Elle affirme leur avoir demandé de le faire sans nouvelle prise de risques, et estime que M. Picano-Nacci a outrepassé son mandat en prenant des positions "hors norme" sur les marchés entre la mi-septembre et le 10 octobre 2008. Les places financières mondiales étaient alors en chute libre après la faillite de la banque d'affaires américaine Lehman Brothers.

Comme il l'avait fait pendant l'enquête, M. Picano-Nacci a réaffirmé à l'audience ne pas avoir reçu d'"instructions claires" de sa direction, autres que celle de "clôturer (son) portefeuille en fin d'année" 2008.

"Mon métier, c'était de prendre des positions.

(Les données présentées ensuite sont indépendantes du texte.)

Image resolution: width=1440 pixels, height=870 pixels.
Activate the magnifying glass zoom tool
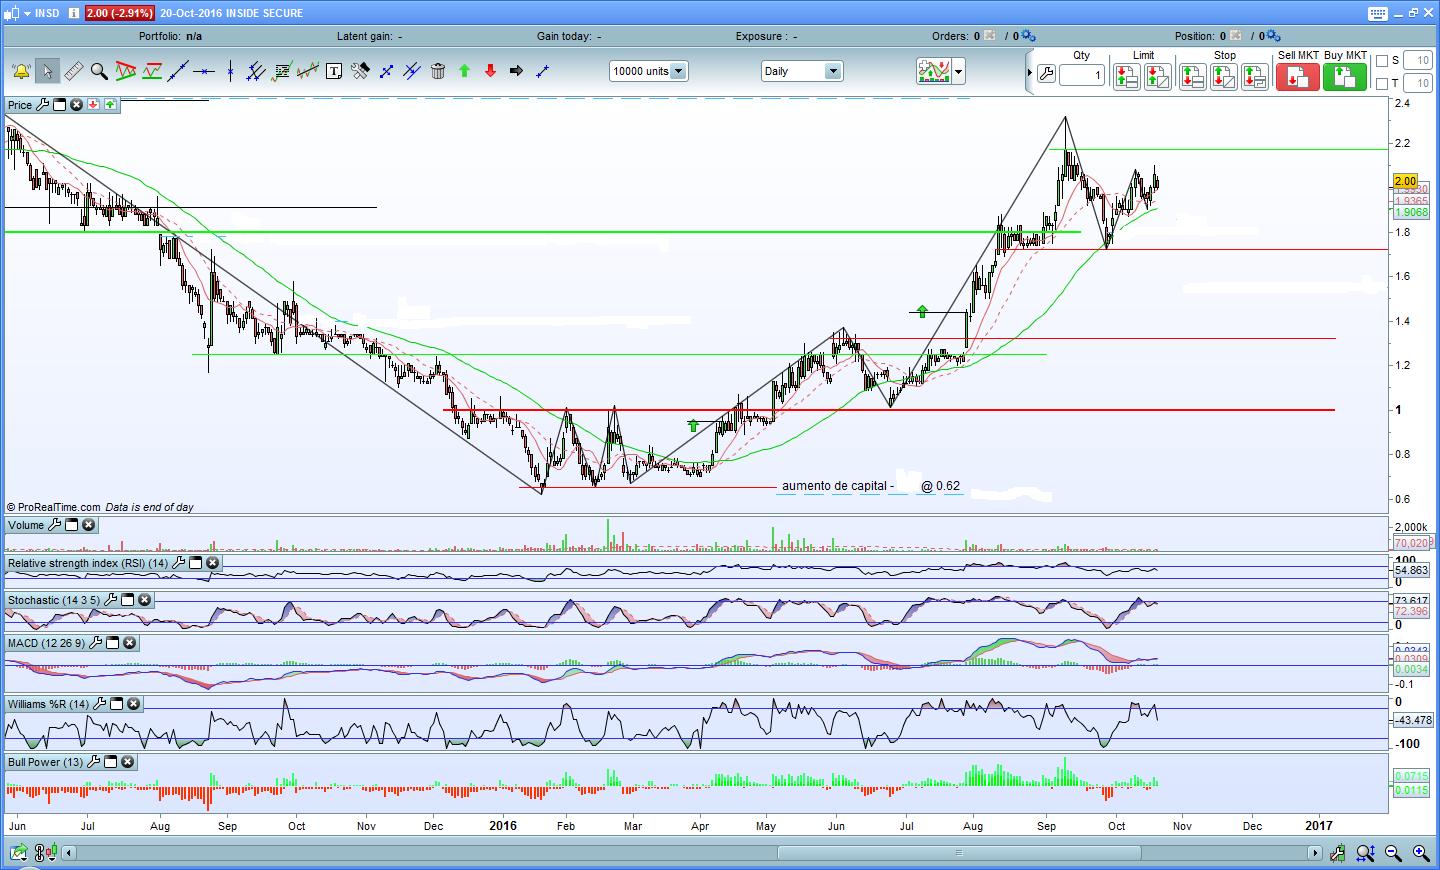[99, 71]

On ne m'a pas dit de ne pas en prendre" si elles n'excédaient pas décembre, a affirmé l'ex-trader, aujourd'hui sans emploi. "C'est comme un joueur sur le terrain, il est là pour shooter dans le ballon".

Le 9 septembre, alors que les rumeurs sur un dépôt de bilan de Lehman commencent à circuler, il achète des titres liés à cette banque.

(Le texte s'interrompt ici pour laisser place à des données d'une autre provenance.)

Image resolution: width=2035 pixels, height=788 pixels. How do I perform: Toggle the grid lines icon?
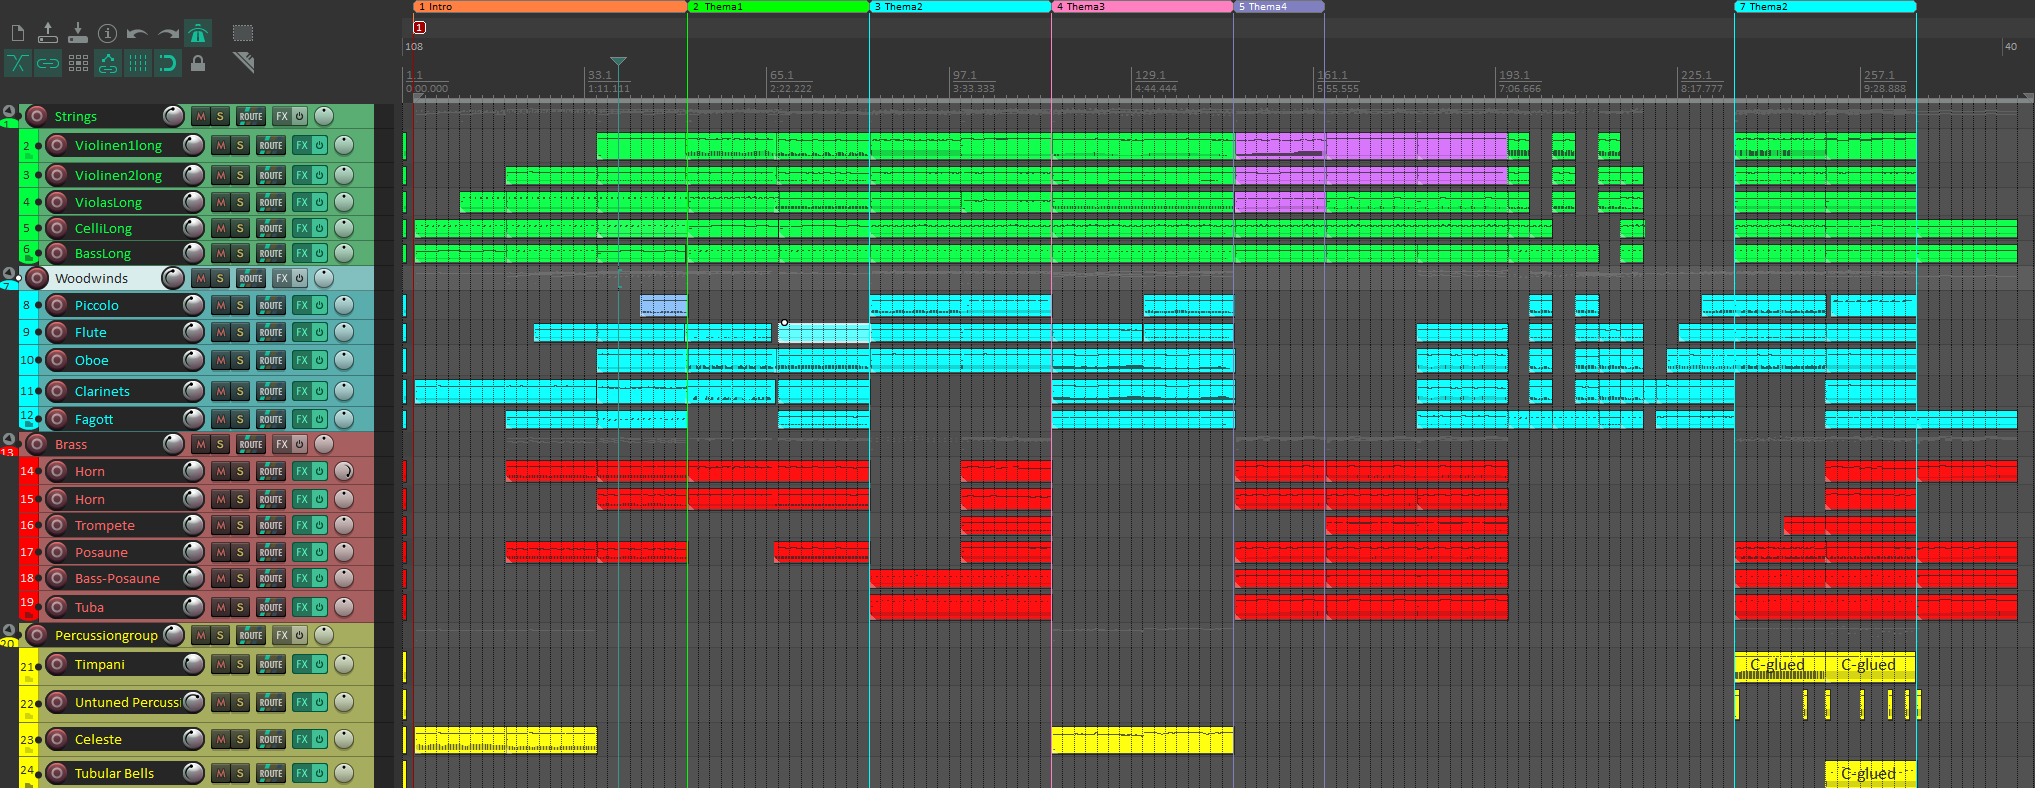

Comme dans toutes les salles de marché, les communications téléphoniques des traders étaient enregistrées à la Caisse d'Epargne.

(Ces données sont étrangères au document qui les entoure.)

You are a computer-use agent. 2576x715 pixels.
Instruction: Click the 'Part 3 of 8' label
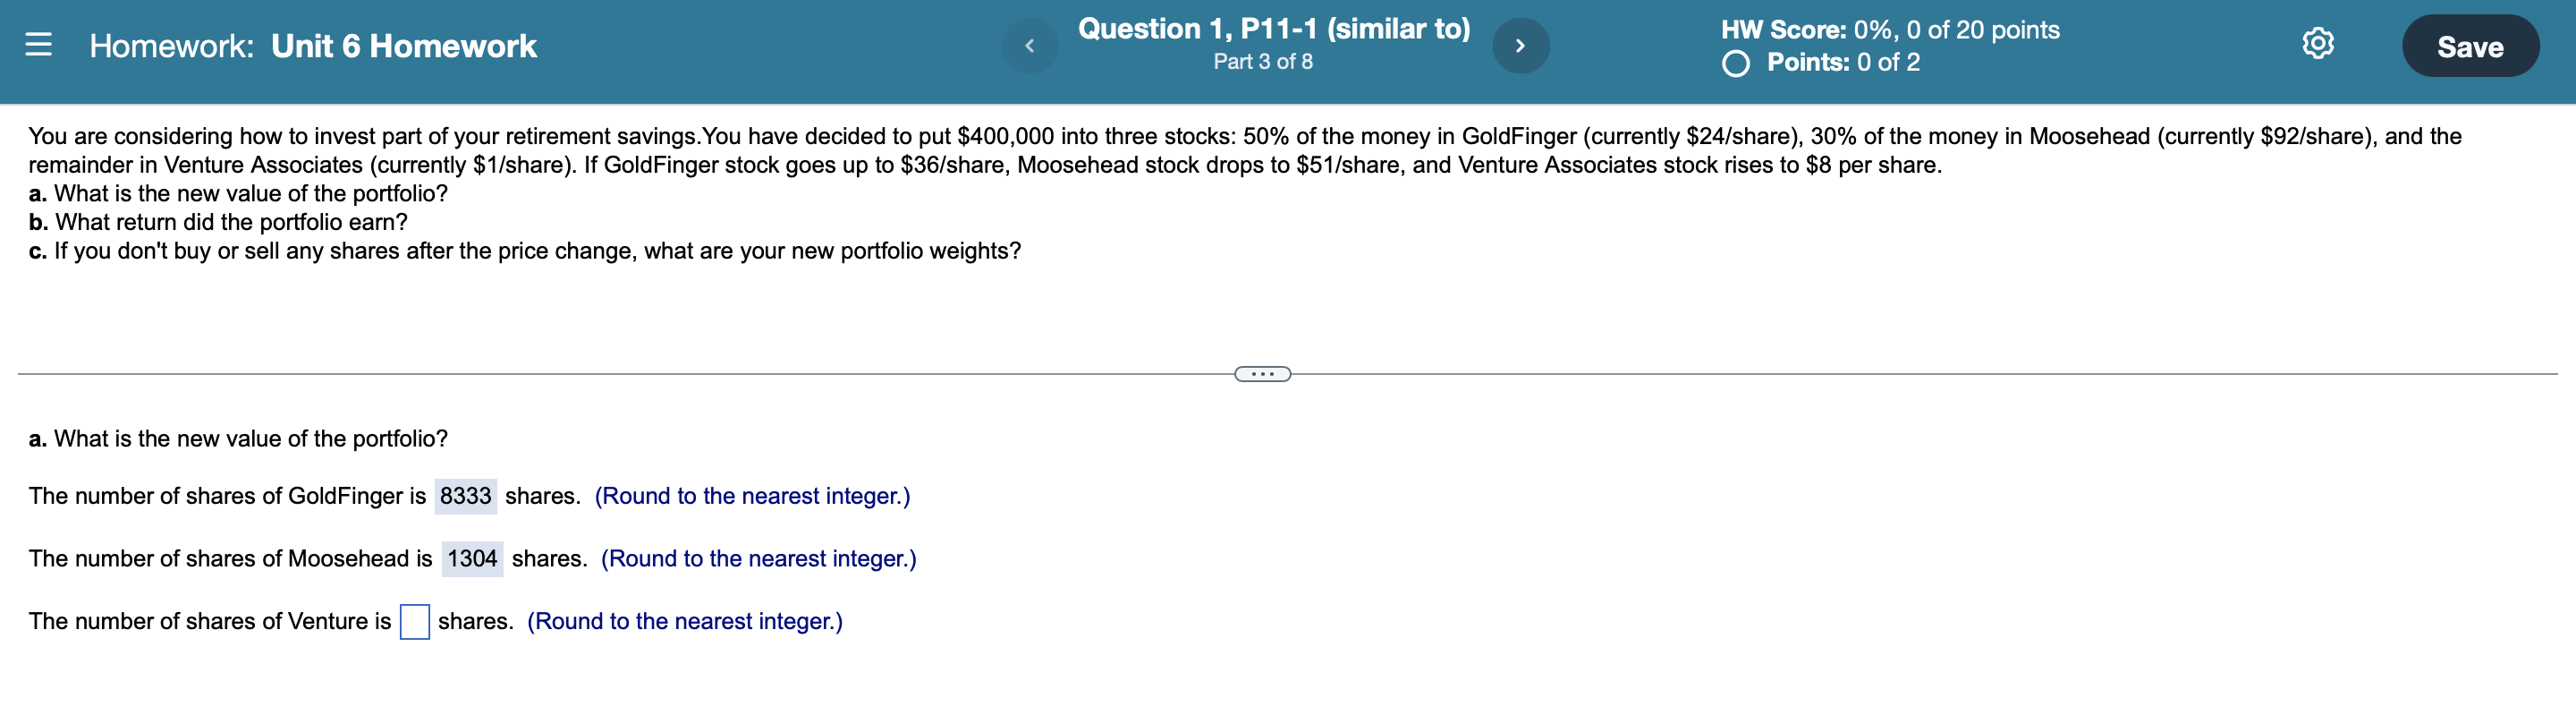(1262, 63)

"J'ai pris la plus belle et dangereuse position de ma vie", se vante-t-il ce jour-là auprès d'un proche, selon l'enregistrement lu par la présidente de la 11e chambre correctionnelle, Annie-Claude Selvi. "C'est un énorme coup de poker", poursuit-il. "Si Lehman ne fait pas faillite, je serai le +King of Paris+".

Mais le 15 septembre, Lehman fait faillite et selon Me Jean Reinhart, avocat de la banque, le trader perd 3 millions d'euros. Dans l'espoir de "se refaire", il prend le 1er octobre une autre position "gigantesque".

"La tempête Sandy est arrivée et il a fallu intervenir, voilà", a tenté d'expliquer M. Piccano-Nacci.

Mais il n'arrive pas "gérer les risques", comme il l'espérait, et le 13 octobre, il informe sa hiérarchie d'une perte de 120 millions d'euros et présente sa démission.

La banque déboucle ses positions en catastrophe sur un marché en chute libre, ce qui porte les pertes à un montant qu'elle estime à 751 millions d'euros.

Elle a depuis revu à la baisse, à 315 millions, le montant du préjudice qu'elle impute à des "fautes délictuelles" de son trader, a précisé Me Reinhart. Le reste découle de fautes professionnelles de sa part qui ne relèvent pas de la justice pénale, a-t-il estimé.

L'avocat de l'ex-trader, Me Martin Reynaud, s'est efforcé de démontrer que son client n'avait pas abusé de la confiance de la banque, même s'il avait fait de mauvais choix d'investissements.

"Je voulais finir en positif, c'était mon métier", a répété le trader devant le tribunal. Etait-ce du "déni", un sentiment de "toute puissance"? s'est interrogée la présidente.